Nell’attuale stadio del processo di integrazione, l’Unione economica e monetaria, che potremmo definire la “costituzione economica” europea, diviene pertanto la “vera” costituzione, quella decisiva.

Ben si comprendono allora le misure non convenzionali della Banca centrale europea, custode dell’Unione monetaria, anche dove possano apparire ultra vires. Draghi custodisce l’oro dimenticato, che dà il potere ma al contempo distrugge la virtù. La Germania dovrebbe rammentarlo più spesso, e rammentare anche il veleno che portò Thorin alla follia.

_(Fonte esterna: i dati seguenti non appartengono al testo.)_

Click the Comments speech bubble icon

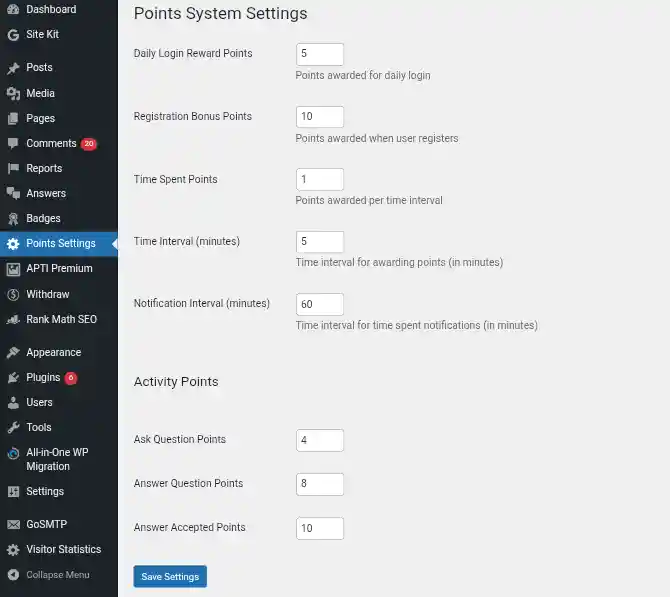point(13,144)
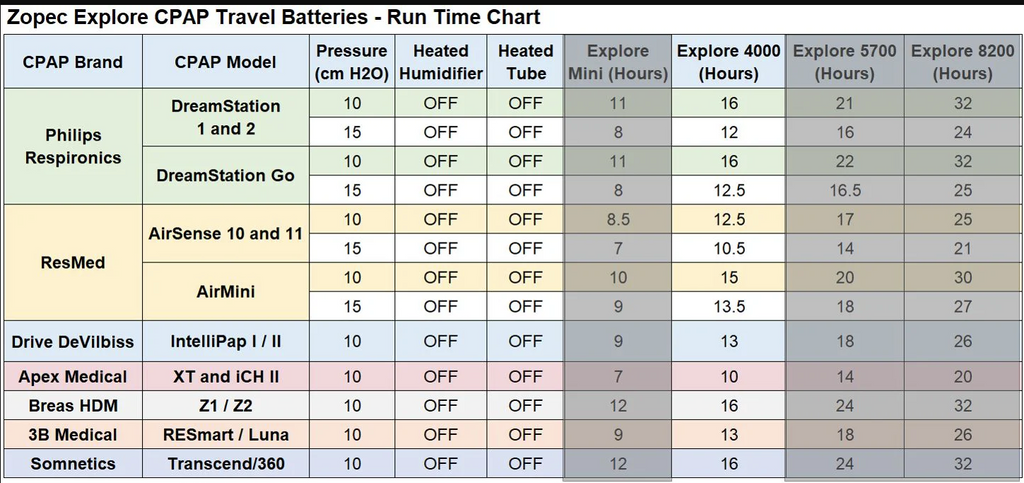Click the Transcend/360 model cell
Image resolution: width=1024 pixels, height=483 pixels.
(225, 464)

Il contributo tedesco è fondamentale affinché il sistema dei bisogni sia superato: e non potrà esserlo dalla sola austerità (che non esce dalla sua logica) ma piuttosto dall’anima europea, che dorme dimentica della sua sconfinata storia di civiltà e di potenza simbolica.

Nel 1992, in un libro dall’eloquente titolo Il ritorno della Germania, Saverio Vertone scriveva: «In Germania, è bastato un anno di unità perché, oscurato l’orizzonte economico, si oscurasse anche quello psicologico. […] con l’aumento del tasso di sconto e l’imposizione (di fatto) alla Cee del riconoscimento della Slovenia e della Croazia, sono ricomparsi, nel silenzio universale, i segni della egemonia. I quali dimostrano che non avremo, con ogni probabilità, una Germania europea, ma un’Europa tedesca. I panzer, questa volta, non c’entrano. C’entrano il marco e le banche. Sarà un dominio educato, soffice, discreto, ma sarà dominio, perché tutto lascia prevedere che, dopo aver negato per ben due volte (e giustamente) alla Germania il suo turno di comando nel vecchio continente, la storia questa volta si sia decisa a concederglielo».

Da parte nostra confidiamo che il destino dell’Europa, e della Germania, non siano ancora scritti.